A: Historically, LeFort 1 osteotomies were done using wire bone fixation and the need to use maxillomandibular fixation (jaws wired together) to hold the bone in place as it heals. Since the late 1980s and early 1990s, LeFort osteotomies have been held into place using plates and screws thus obviating the need for wiring the jaws shut after surgery for six weeks to allow the bones to heal.

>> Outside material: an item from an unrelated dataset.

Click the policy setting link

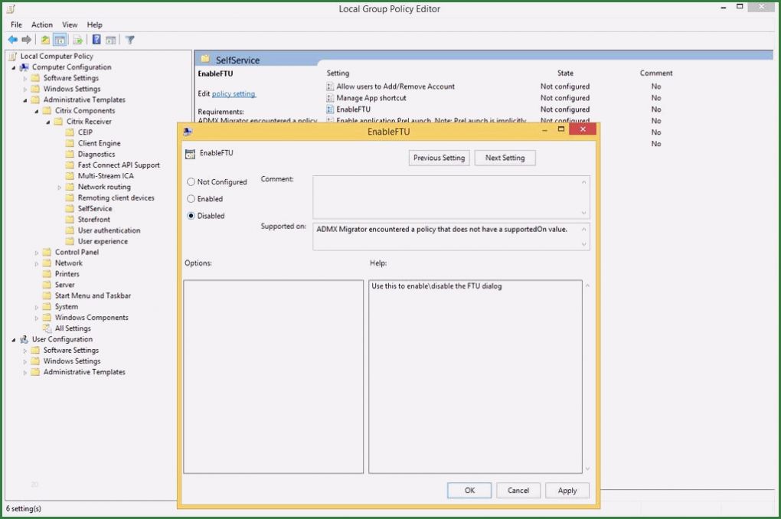click(234, 94)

While I have no idea what type of bony movements were done with your LeFort 1 osteotomy, your after care with temporary rubber bands suggest that you had plate and screw fixation. If properly done the use of plate and screw fixation would create a comparative result to wiring the jaws shut for six weeks. In theory long-term stability would be improved with the plate and screw fixation technique. The risk of a malaligned bite after a LeFort 1 osteotomy with the jaws wired shut for six weeks, as uncomfortable and historic as that is, has a lower risk than that if rigid plate and screws fixation.